I have believed since that dragging, interminable time which I now lived through, that complete despair, where you rest quite finally on bedrock and have nothing to dread in the way of further tumbles, must be a much happier state than the dreadful one of oscillating between hope and fear. For a leaden-footed eternity, it seemed to me, I oscillated, longing for, yet dreading, the signs that Cookie's powerful dope had begun to work upon our guards—for might not the first symptoms be quite different from the anticipated blind staggers? Fancy a murderous maniac pair reeling about the clearing, with death-vomiting revolvers and gleaming knives!

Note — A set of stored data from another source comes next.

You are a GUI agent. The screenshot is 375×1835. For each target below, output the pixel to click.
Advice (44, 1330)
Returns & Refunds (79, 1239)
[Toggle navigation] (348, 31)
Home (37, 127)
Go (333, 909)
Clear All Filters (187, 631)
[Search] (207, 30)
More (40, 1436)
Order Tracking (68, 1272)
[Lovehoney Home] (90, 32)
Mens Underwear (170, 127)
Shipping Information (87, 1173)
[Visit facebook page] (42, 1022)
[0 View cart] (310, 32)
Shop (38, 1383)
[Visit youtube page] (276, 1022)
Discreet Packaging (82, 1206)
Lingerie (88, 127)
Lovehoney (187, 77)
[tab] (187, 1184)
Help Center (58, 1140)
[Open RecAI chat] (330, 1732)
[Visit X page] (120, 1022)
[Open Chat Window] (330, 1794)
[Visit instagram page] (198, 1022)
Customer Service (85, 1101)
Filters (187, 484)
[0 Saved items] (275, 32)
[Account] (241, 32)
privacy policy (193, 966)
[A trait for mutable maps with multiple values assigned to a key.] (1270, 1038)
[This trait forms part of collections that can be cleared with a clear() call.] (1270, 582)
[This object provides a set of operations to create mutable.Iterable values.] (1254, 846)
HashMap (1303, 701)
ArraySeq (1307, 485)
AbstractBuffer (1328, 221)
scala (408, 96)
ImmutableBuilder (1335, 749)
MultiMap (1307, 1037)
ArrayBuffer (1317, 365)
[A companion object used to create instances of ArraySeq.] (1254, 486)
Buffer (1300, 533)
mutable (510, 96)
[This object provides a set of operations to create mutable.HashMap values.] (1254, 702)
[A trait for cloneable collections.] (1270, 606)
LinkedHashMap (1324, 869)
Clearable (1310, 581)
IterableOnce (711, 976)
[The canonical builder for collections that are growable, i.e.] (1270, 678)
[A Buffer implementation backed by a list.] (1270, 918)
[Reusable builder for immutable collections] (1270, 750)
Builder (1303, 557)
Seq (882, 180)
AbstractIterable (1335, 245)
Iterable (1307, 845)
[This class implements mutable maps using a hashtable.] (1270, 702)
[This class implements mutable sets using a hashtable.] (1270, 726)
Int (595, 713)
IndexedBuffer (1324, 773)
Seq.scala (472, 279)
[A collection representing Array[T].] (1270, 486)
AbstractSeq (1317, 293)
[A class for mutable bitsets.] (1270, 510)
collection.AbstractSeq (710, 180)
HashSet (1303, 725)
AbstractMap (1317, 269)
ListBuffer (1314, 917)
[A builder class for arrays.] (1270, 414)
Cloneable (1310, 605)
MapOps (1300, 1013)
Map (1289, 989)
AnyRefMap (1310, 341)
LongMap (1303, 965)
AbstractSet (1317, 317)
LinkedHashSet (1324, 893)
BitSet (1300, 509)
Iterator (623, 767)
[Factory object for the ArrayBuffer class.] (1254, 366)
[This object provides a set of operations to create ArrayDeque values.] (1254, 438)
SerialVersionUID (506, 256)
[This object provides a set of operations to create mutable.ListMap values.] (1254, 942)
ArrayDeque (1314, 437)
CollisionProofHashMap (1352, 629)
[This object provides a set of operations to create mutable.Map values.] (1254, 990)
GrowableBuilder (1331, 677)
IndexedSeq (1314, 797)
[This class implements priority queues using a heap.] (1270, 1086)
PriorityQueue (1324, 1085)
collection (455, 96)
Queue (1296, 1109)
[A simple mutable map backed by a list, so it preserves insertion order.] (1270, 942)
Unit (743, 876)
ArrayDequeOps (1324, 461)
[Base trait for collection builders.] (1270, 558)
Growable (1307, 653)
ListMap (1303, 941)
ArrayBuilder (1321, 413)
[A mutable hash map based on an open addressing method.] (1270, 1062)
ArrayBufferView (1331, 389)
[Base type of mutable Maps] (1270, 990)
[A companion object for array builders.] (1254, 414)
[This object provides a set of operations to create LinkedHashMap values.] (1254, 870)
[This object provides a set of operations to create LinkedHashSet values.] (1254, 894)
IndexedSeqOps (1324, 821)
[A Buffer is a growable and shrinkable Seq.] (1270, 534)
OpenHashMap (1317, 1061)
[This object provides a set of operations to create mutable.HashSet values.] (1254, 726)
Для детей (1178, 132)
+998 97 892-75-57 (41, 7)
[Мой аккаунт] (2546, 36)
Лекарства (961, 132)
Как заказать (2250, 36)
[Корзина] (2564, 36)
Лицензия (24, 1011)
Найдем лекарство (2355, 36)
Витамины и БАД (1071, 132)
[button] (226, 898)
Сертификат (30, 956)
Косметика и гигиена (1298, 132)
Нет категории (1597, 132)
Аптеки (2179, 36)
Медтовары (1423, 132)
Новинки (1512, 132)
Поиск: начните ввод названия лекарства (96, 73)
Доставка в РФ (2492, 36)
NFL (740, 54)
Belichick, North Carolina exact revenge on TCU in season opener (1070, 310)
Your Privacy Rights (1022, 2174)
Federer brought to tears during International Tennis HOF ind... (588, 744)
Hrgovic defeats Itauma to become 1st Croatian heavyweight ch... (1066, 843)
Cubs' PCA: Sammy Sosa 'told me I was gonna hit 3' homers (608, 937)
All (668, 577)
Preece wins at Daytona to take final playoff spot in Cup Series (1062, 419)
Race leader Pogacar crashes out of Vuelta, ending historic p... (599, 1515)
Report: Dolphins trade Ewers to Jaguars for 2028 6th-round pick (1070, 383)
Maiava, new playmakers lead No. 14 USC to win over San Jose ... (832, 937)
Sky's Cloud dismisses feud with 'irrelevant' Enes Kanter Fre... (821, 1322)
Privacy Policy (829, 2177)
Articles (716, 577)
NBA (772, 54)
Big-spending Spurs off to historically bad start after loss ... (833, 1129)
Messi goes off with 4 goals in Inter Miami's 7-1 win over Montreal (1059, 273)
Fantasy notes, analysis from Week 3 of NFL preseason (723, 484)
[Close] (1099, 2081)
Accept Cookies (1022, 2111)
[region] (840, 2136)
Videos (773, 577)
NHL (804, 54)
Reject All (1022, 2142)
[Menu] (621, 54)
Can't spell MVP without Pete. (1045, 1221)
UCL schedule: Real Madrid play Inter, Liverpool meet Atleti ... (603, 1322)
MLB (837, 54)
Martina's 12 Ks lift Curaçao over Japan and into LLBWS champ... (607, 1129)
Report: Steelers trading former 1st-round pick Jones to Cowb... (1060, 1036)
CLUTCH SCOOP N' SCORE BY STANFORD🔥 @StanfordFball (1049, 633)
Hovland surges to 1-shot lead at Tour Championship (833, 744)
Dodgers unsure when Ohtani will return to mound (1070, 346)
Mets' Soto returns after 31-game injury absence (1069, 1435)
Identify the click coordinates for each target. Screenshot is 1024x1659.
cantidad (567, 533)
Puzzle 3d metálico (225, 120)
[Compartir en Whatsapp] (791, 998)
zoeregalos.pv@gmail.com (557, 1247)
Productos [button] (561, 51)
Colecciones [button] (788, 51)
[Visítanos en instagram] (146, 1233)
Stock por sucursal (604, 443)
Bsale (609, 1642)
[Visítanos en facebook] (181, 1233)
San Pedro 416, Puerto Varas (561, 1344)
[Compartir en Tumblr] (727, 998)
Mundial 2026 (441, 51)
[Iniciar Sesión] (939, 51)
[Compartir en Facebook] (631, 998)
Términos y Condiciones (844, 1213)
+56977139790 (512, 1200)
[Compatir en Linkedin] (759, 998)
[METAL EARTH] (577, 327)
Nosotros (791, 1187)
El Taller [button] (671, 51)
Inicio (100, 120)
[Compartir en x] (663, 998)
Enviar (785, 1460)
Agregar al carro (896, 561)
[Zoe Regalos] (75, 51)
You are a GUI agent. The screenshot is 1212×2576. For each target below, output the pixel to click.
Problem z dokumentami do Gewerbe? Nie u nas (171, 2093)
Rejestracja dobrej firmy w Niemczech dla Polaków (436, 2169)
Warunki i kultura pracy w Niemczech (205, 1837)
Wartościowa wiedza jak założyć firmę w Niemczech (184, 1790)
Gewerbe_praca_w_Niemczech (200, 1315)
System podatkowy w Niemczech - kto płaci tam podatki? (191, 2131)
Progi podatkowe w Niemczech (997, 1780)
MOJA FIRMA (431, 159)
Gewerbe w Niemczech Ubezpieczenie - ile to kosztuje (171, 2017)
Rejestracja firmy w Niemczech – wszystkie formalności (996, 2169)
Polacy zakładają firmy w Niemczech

And then suddenly time, which had dragged so slowly, appeared to gallop, and the morning to be fleeing past, so that every wave that broke upon the beach was the footfalls of the returning pirates. Long, long before that thirsty, garrulous pair grew still and torpid their companions must return—
And I saw Cookie, his stratagem discovered, dangling from a convenient tree.
Gradually the rough disjointed talk of the sailors began to languish. Covertly watching, I saw that Chris's head had begun to droop. His body, propped comfortably against a tree, sagged a little. The hand that held the cup was lifted, stretched out in the direction of the enticing jar, then forgetting its errand fell heavily. After a few spasmodic twitchings of the eyelids and uneasy grunts, Chris slumbered.
Captain Magnus was of tougher fiber. But he, too, grew silent and there was a certain meal-sack limpness about his attitude. His dulled eyes stared dreamily. All at once with a jerk he roused himself, turned over, and administered to the sleeping Chris a prod with his large boot.
"Hey, there, wake up! What right you got to be asleep at the switch?" But Chris only breathed more heavily.
Captain Magnus himself heaved a tremendous yawn, settled back in greater comfort against his sustaining tree, and closed his eyes. I waited, counting the seconds by the beating of the blood in my ears. In the background Cookie hovered apprehensively. Plainly he would go on hovering unless loud snores from the pirates gave him assurance. For myself, I sat fingering my penknife, wondering whether I ought to rush over and plunge it into the sleepers' throats. This would be heroic and practical, but unpleasant. If, on the other hand, I merely tried to free the prisoners and Captain Magnus woke, what then? The palm where they were tied was a dozen yards from me, much nearer to the guards, and within range of even their most languid glance. Beyond the prisoners was Miss Browne, glaring uncomprehendingly over the edge of her book. There was no help in Miss Browne.
I left my seat and stole on feet which seemed to stir every leaf and twig to loud complaint toward the captive pair. Tense, motionless, with burning eyes, they waited. There was a movement from Captain Magnus; he yawned, turned and muttered. I stood stricken, my heart beating with loud thumps against my ribs. But the captain's eyes remained closed.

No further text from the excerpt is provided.